Treatment for Cocaine Dependence

There are many forms of cocaine dependence, and the success rates will vary by individual and circumstances. Not everyone will require a long-term treatment program, but cocaine addictions are difficult to break when compared with other harmful substances. There are several forms of treatment, and patients may be advised to take advantage of all programs which may be of benefit. Currently there is no medication which has been proven to assist with cravings or alleviate withdrawal symptoms, though medication may be recommended for symptoms of other cocaine-related disorders. Following is a brief list of treatment options for cocaine dependence:

  • Inpatient treatment – Especially in cases where a patient has developed related disorders, such as severe psychosis or schizophrenia, a long-term inpatient treatment center can help to monitor withdrawals, offer counseling and provide a supportive community for 6 to 12 months time.
  • Psychotherapy – There are many varieties of counseling, the most successful of which may be cognitive-behavioral therapy. This type of therapy helps the patient to become aware of triggering factors that may increase the need for cocaine use. Once a patient has awareness, he or she can then learn to divert attention or avoid relapse of the behavior in question.
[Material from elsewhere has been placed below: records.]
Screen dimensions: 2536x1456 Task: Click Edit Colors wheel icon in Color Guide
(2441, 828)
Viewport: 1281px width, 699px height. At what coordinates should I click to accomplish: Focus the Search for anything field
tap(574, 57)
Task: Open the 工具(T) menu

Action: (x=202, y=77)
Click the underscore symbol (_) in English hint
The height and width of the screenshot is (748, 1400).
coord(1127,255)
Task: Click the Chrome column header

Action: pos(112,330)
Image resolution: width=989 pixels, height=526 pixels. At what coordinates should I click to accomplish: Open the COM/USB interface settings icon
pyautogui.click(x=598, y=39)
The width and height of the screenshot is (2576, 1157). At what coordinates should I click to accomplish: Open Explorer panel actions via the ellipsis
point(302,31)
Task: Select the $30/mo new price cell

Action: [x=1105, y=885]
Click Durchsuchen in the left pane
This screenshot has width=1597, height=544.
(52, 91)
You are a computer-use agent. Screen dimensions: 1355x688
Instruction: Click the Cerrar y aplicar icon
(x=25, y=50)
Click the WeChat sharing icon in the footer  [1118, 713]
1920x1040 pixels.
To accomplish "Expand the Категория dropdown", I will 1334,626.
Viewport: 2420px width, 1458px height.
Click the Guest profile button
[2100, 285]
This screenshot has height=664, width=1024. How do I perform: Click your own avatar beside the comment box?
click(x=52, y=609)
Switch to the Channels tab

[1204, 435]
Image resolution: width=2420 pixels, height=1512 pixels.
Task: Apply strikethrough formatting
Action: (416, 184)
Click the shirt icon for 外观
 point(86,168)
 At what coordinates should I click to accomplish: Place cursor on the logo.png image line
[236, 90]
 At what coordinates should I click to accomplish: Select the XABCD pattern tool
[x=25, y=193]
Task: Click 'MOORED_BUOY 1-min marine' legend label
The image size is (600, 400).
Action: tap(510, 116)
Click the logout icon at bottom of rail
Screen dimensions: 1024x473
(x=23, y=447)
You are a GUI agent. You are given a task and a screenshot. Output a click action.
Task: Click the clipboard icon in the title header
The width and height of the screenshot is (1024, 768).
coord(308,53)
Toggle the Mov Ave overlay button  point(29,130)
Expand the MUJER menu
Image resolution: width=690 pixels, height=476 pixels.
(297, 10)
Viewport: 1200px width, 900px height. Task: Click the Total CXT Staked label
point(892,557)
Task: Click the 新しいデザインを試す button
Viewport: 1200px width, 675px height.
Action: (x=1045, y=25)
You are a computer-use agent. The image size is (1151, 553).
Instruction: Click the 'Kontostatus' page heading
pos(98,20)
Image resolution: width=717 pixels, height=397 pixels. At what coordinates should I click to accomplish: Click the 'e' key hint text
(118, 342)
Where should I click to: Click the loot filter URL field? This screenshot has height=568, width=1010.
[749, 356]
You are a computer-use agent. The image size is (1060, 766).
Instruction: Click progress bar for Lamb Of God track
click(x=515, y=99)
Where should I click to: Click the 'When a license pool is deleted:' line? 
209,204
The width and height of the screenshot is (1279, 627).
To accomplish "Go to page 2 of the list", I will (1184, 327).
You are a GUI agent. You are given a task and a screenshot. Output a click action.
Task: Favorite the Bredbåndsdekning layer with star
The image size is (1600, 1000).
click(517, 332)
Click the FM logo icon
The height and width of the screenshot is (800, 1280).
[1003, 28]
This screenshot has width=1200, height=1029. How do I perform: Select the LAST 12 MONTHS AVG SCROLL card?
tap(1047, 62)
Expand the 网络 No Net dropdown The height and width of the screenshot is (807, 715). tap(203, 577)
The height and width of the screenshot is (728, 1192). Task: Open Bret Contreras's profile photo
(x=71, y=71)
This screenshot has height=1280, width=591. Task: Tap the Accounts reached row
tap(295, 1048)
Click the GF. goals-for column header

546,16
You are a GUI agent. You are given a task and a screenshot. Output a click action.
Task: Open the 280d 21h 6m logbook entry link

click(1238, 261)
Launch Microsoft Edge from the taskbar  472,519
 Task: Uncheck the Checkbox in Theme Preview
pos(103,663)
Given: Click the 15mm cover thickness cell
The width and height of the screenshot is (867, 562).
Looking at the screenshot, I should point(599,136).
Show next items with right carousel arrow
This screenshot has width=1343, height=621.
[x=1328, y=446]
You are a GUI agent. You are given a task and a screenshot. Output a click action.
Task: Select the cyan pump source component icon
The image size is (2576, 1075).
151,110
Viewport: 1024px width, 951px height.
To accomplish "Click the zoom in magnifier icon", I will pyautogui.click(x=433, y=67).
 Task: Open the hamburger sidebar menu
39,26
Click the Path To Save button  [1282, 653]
  • Self-help – Support groups or communities can offer advice specific to this disorder, plus mutual and moral support from other people suffering similar symptoms and circumstances.
  • Alternative therapies – Alternative and natural options that may help a person to overcome cocaine dependence are acupuncture, meditation, relaxation techniques, visualization exercises or alternative therapy, such as art therapy or music therapy.